By Scott Shaffer
When Wladimir Klitschko’s representatives informed the New Jersey Board of Athletic Control that they intended to weigh the boxing gloves that Sam Peter will wear into the ring on Saturday night, they were immediately ridiculed in a press release quoting New Jersey Commissioner Larry Hazzard and Grant glove manufacturer Grant Elvis Phillips (who has an advertisement on this website). It is easy to get caught up in the adrenaline of a big fight and trash talking can make one feel macho, but if there is one lesson to be learned from the Leavander Johnson tragedy, it is that there can never be too many safety nets in place to protect boxers. Somewhere back in the 1890s, the first guy who asked to watch his opponent’s hands getting wrapped was probably called a yellow-bellied scoundrel by the local newsboy. But eventually, it became an accepted part of the sport. Today, newsboys have been replaced by websites where it fashionable for people who don’t take punches to the head for a living to call a boxer names like coward, punk and p*ssy every time that boxer doesn’t live up to someone’s notions of badass.
If Klitschko’s advisors Shelly Finkel and Bernd Bonte want to take extra precautions to protect their fighter, no matter how silly it may seem, let them do it. Every boxer should have that kind of support behind him. To be clear, there is absolutely no evidence of any wrongdoing or even negligence against either Sam Peter's team or Grant Elvis, but any one who says foul play can't happen in this desperate sport has forgotten a painful lesson learned a generation ago. Boxingtalk remembers the tragic tale of Billy Collins, so as we mourn Leavander Johnson and get ready for Klitschko-Peter, let's turn the calendar back 22 years.
Billy Ray Collins, Jr. fought a ten round boxing match against Luis Resto on June 16, 1983, at Madison Square Garden. At the time of the bout, Collins had anunblemished professional record, 13-0. But unbeknownst to Collins, Resto's gloves had been deliberately altered by the removal of the horsehair padding covering Resto's knuckles. Collins took a beating from Resto and his illegal gloves. At the conclusion of the match, the victim's father discovered the cheating when he accidentally felt Resto’s glove, and became aware that the padding had been removed. Although he endured the full ten rounds of punishment, Collins suffered grave head and eye injuries that put an end to a promising career.
Resto was initially declared the winner of the bout, but was subsequently stripped of the victory and his boxing license, after an investigation and hearing by the New York State Athletic Commission. Resto and his trainer/manager, Carlos "Panama" Lewis, were indicted and found guilty of several criminal charges, including conspiracy, tampering with a sports contest, assault and criminal possession of a weapon. Evidence in the criminal trial indicated that there were a number of people in Resto's dressing room prior to the fight, but Resto's trainer was able to accomplish the tampering by taking the gloves into a bathroom adjoining the dressing room.
Collins returned to his home in Tennessee and as a result of his inability to pursue his chosen career, he sank into depression and began drinking heavily and using drugs.

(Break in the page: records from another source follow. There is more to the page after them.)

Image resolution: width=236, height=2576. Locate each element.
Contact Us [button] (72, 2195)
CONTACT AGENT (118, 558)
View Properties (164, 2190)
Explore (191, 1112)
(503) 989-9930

On March 7, 1984, after a night of heavy drinking, Collins drove his car off an embankment, thereby ending his life. To this day, boxers still seek out Panama Lewis’ help.
So go ahead, call Wladimir Klitschko every name in the book. A scholar in a gangsta sport, Klitschko doesn’t fit American notions of what a heavyweight should be in this post-Tyson era. His public claims that he might have been poisoned before losing to Lamon Brewster were admittedly ill-advised. And Finkel, recently labeled Dr. Evil by Don King, is certainly no stranger to being accused of misdeeds himself. But before this incident is used to ridicule either Klitschko or Finkel, remember this: in boxing, those who blindly trust their adversaries to abide by the rules wind up getting eaten alive. Ask yourself what was your reaction the last time an American boxer returned from Germany claiming that the locals somehow put something in his eye that cost him his chance to win the bout. Did you wonder if it could be true, or was there the same righteous indignation that followed Klitschko’s request to inspect Peter's gloves?
The story of Billy Collins is a cautionary one. The people making fun of Klitschko and his advisors would do well to track down Billy Collins’ father and ask him if he wished he thought of weighing Resto’s gloves before the fight. If Finkel and Bonte want to make sure beyond a doubt, even an unreasonable doubt, that Peter’s gloves are proper, more power to them.